The tasks here are some numbers and the executors checks if the numbers are prime or not. As I said before, this is just for demonstration purpose and hence the tasks are simplest possible tasks, in real life we don't need any distributed environment to check if the numbers are prime. The tasks (i.e. the numbers) are submitted to a queue in Redis in small batches. For the queue, we are just using lists here and hence and hence a job is submitted as a list numbers to a Redis list.

job_submitter_main is the function that submits the job to Redis. It pushes the list of numbers to Redis and also create a job description znode under the node /jobs node in Zookeeper.  The znode name and the name of the list created in Redis are same. The znode created for a job will have the data "subm=count" where count is the number of tasks for the job (so, it will be length of the corresponding list in Zookeeper, let us say it is the job size)

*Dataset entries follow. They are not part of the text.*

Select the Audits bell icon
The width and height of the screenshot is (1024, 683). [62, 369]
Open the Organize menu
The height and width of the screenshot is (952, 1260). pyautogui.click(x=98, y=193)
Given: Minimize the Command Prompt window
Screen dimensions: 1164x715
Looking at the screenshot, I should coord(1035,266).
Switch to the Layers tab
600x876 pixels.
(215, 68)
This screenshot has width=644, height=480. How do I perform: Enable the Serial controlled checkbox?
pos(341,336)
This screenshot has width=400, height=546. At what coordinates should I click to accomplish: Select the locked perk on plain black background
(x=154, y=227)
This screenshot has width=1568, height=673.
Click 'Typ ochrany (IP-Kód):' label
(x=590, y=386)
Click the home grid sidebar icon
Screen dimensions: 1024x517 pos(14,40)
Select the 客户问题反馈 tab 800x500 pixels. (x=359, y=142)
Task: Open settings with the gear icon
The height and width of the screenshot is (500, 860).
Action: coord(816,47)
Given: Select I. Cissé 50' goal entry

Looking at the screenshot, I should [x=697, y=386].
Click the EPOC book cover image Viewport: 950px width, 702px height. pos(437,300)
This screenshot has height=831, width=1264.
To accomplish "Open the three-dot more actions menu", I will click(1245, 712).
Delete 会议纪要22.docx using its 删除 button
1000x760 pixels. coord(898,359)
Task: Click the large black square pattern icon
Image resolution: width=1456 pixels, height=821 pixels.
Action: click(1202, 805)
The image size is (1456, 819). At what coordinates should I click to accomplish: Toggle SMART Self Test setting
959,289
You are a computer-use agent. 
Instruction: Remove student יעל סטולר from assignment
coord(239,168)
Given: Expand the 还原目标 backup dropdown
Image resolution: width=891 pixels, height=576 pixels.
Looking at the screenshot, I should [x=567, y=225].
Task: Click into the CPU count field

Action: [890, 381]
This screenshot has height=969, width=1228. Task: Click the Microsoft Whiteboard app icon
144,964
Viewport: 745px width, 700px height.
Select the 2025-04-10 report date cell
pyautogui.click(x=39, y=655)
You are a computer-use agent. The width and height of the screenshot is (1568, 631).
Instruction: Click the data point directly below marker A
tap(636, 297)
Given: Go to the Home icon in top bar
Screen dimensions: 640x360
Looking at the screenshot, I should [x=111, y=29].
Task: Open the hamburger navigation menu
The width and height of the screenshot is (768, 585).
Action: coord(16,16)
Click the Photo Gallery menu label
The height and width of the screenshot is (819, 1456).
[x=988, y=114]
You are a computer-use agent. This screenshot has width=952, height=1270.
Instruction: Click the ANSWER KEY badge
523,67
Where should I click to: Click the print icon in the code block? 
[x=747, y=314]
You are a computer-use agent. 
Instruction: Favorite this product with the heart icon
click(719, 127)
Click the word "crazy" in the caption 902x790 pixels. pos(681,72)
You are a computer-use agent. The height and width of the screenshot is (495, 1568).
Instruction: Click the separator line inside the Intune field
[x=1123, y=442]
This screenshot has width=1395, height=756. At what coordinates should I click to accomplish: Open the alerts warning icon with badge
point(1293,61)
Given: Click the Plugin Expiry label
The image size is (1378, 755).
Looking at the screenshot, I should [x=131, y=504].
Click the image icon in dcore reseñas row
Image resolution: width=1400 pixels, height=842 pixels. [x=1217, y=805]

job_watcher is a callable class which watches the /watcher znode and also /jobs znode. All the job_watchers gets a notifications when new job description is created under the /jobs znode. The watchers shares the jobs to watch by following the below algorithm:
Let us say there are N watchers and J is the sorted list of incomplete jobs. All the watchers has the list of currently running registered watchers.  Each watcher sorts the list and find its position within the list. Watcher with position 0 will watch the jobs at index 0, N, 2N, 3N, 4N,....,  watcher with position 1 will watch the jobs at index 1, N + 1, 2N + 1, 3N + 1, 4N + 1, ....  in list J,  watcher will position n will watch the jobs at index n, N +n , 2N + n, 3N + n, 4N + n,  .,.. etc.
The watcher processes create an job_watcher object and start watching the jobs for its completion.

job_executor is the callable class which executes the jobs. The executor processes creates instances of job_executor class and start executing the jobs. The executors share the jobs for execution using a similar algorithm as done by the watchers. An executor completes a task and write the result in a hashmap  in Redis. The hashmap is named as _completed. Each key in the hashmap is a number and the value is 0 or 1. A value of zero indicates the number is not prime, 1 indicates the number is prime. Once a task is completely executed (i,e. the number is checked),  the executor removes the number from the job queue (list) and puts an entry in the hashmap for the result.

The job watchers keep checking size of the completed queues (hashmaps), and once the size becomes equal to the job size it assumes the job is complete. The watcher simply deletes the job node from zookeeper and the _completed hashmap from Redis.

We can run the different components as follows (save the above script in file distjob.py):
To submit jobs:
$ python distjob.py   jobsubmitter
We can submit any number of jobs and we don't really care if the job executors or watchers are running or not.

To run the watchers:
$ python distjob.py  watcher
We can run any number of watchers and we don't care how many job executors or job submitters are running.

To run the job executors:
$ python distjob.py  jobexecutor
We can run any number of job executors and we don't really care how many job submitters or watchers are running.

In this example, to demonstrate distributed job co-ordination using Zookeeper, we are running all the watchers, submitters, executors and Redis server and Zookeeper servers from the same node. But that need not be so. We can easily make it really distributed system. We need to just replace "localhost" with the distributed Zookeeper server list. Also, we also have to use the remote Redis server host or IP whereas in the example script above we are using "localhost" as the Redis server host.